The metadata generator intentionally avoids private data: no author emails, no absolute repo paths, no environment variables, no tokens, and no untracked filenames.

Runtime assets #

The analytics page lazy-loads pinned CDN assets for DuckDB-Wasm and Plotly after the visitor clicks the load control. Normal pages do not load those assets.

Vendored runtime assets, offline builds, and a supported asset policy are future design work.

What is not stable yet #

These pieces are still website-local:

  • The website/data/meta.toml pipeline manifest shape
  • The website/data/analytics.toml dashboard manifest shape
  • The pipeline_steps receipt schema
  • The browser data-app runtime
  • The exact public database naming and promotion path for generated site data

Zorto core still builds static sites. It does not yet provide [data] config, zorto data, automatic pipeline hooks, or a general dashboard scaffold.

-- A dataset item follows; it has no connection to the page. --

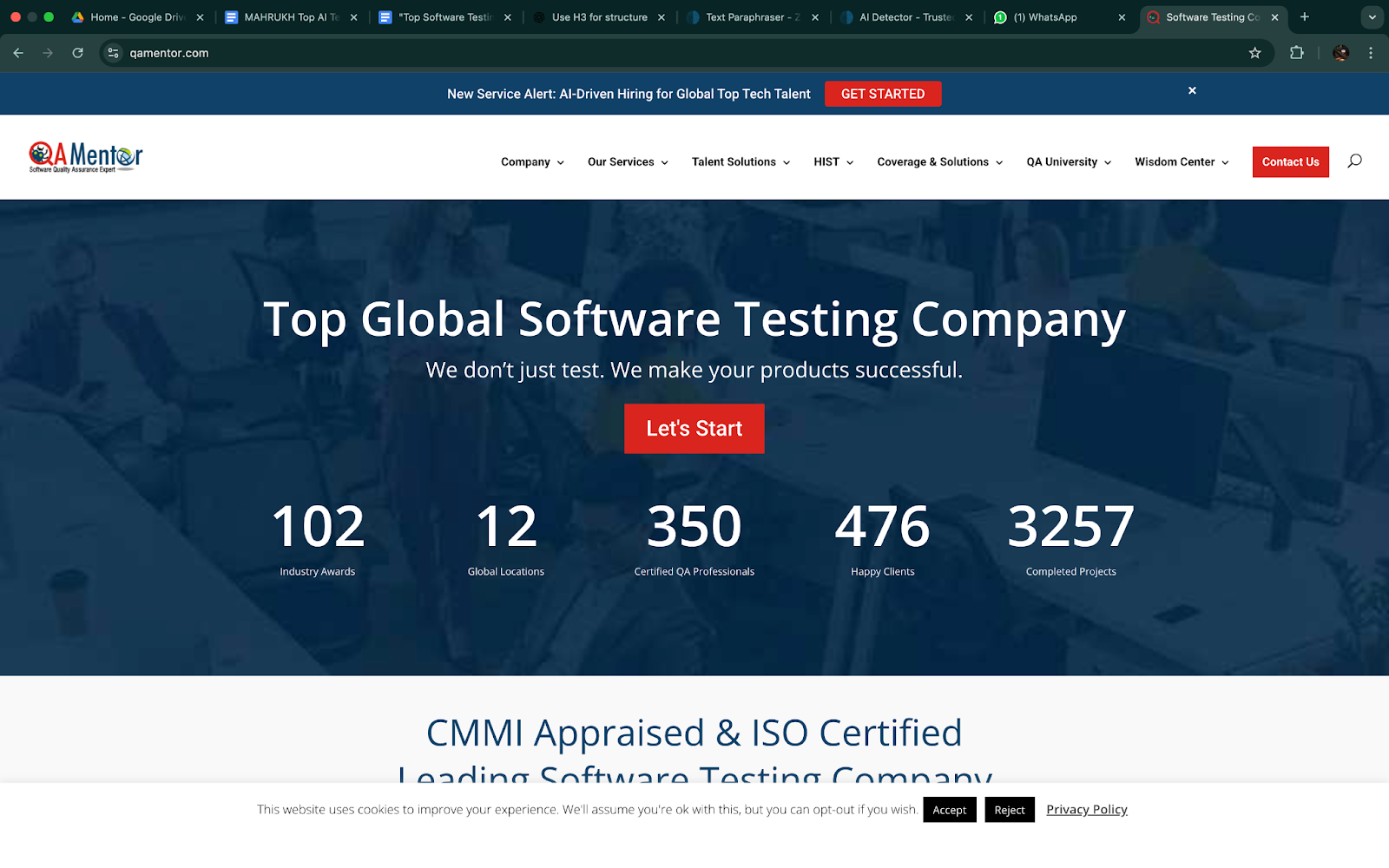Click the QA Mentor logo
The image size is (1389, 868).
coord(86,158)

Why this fits static sites #

Static hosting can serve database files the same way it serves images or JavaScript. The server still does not run application code or query a server-side database. The visitor’s browser fetches public data files and executes local queries.

That keeps deployment simple while opening a path to richer docs, dashboards, search, catalogs, and local data apps. Future dynamic modes can keep the same content/config/code boundary with remote DuckDB, Quack, HTMX, or plain JavaScript.